→ WHAT YOU NEED TO DO
From the line containing "This screenshot has width=640, height=800." to the last line of the records, reproduce every line exactly and print nothing else.

(Extracted records)
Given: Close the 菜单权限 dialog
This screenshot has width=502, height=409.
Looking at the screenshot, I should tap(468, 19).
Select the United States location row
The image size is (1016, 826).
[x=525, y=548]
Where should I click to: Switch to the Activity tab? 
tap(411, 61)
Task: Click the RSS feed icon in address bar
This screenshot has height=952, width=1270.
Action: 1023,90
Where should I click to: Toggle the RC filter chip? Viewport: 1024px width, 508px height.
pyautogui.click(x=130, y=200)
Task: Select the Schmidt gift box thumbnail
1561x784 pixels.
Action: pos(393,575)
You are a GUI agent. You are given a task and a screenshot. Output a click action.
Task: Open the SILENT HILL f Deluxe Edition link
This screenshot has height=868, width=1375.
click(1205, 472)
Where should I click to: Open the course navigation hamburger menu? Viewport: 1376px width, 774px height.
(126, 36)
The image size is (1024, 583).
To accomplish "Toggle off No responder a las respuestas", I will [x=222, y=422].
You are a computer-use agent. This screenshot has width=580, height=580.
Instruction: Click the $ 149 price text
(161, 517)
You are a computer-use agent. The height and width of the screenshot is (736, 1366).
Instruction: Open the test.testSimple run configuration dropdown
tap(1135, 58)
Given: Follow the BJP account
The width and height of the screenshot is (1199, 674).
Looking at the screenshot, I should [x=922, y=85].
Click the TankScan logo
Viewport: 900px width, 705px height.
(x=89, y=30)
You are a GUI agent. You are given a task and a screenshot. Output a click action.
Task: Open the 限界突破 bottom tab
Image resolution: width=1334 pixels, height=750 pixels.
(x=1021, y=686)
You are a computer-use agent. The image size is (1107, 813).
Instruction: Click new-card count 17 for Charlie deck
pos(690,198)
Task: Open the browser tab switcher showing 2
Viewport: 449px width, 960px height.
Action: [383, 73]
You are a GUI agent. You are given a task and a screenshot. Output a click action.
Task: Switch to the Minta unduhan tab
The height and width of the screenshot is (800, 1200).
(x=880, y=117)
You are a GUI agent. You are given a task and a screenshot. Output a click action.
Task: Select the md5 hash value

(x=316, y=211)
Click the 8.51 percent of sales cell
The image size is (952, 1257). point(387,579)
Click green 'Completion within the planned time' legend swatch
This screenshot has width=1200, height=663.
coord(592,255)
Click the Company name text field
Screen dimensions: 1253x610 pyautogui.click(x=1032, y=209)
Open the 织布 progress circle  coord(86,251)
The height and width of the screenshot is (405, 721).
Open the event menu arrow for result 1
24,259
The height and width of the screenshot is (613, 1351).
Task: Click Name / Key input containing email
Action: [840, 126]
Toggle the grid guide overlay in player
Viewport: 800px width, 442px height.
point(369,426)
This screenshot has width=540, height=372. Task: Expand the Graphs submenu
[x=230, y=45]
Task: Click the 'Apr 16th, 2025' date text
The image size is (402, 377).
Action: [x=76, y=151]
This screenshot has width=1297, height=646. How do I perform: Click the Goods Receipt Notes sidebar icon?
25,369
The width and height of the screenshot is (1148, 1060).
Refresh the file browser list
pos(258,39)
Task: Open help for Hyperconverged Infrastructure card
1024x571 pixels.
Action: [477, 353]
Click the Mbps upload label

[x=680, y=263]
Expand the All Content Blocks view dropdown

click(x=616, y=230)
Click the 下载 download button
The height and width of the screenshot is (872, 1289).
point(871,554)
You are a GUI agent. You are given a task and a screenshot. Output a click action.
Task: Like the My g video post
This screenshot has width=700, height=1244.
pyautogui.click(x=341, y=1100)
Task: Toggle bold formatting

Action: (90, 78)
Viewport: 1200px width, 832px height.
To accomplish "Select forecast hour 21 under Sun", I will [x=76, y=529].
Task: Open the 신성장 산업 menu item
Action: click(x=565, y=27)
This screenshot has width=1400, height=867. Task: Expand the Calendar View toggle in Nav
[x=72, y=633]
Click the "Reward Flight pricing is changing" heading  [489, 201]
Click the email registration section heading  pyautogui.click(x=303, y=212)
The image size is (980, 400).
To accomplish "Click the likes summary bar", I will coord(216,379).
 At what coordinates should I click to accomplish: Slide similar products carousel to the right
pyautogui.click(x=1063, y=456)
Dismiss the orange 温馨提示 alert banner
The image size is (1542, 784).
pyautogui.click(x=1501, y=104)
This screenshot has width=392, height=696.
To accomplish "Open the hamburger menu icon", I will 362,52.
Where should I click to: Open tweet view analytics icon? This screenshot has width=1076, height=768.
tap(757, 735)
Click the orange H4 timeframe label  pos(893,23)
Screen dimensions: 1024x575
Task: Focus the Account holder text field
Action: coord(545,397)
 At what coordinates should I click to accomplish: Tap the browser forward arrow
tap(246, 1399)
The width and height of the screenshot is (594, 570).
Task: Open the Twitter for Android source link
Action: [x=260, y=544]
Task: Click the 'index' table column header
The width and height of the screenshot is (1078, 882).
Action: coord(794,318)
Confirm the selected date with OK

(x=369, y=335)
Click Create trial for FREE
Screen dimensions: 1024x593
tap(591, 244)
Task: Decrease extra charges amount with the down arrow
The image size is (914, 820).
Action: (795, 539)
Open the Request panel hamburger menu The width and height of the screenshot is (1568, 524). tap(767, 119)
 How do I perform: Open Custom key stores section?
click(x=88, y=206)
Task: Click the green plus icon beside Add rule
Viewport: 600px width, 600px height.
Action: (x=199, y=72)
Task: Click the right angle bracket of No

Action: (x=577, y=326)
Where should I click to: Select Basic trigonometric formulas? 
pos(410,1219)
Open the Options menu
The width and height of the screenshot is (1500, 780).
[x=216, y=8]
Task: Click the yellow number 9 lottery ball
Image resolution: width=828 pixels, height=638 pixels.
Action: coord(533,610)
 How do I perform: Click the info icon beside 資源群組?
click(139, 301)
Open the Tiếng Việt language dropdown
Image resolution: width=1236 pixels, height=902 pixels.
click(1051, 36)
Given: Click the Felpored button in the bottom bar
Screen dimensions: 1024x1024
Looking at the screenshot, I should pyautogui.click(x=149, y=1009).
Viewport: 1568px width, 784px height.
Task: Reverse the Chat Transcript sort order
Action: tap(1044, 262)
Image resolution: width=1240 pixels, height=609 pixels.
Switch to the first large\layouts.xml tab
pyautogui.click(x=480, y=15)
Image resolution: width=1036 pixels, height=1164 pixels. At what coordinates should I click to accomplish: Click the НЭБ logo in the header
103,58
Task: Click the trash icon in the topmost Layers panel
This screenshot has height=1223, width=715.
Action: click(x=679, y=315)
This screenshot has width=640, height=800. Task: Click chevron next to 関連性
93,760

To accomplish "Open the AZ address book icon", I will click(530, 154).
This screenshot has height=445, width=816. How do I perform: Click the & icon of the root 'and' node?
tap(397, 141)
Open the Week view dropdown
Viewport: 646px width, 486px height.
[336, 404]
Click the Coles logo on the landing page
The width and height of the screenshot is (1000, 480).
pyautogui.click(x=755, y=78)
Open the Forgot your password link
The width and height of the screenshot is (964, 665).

→ ANSWER
This screenshot has width=640, height=800. Task: Click chevron next to 関連性
93,760

To accomplish "Open the AZ address book icon", I will click(530, 154).
This screenshot has height=445, width=816. How do I perform: Click the & icon of the root 'and' node?
tap(397, 141)
Open the Week view dropdown
Viewport: 646px width, 486px height.
[336, 404]
Click the Coles logo on the landing page
The width and height of the screenshot is (1000, 480).
pyautogui.click(x=755, y=78)
Open the Forgot your password link
The width and height of the screenshot is (964, 665).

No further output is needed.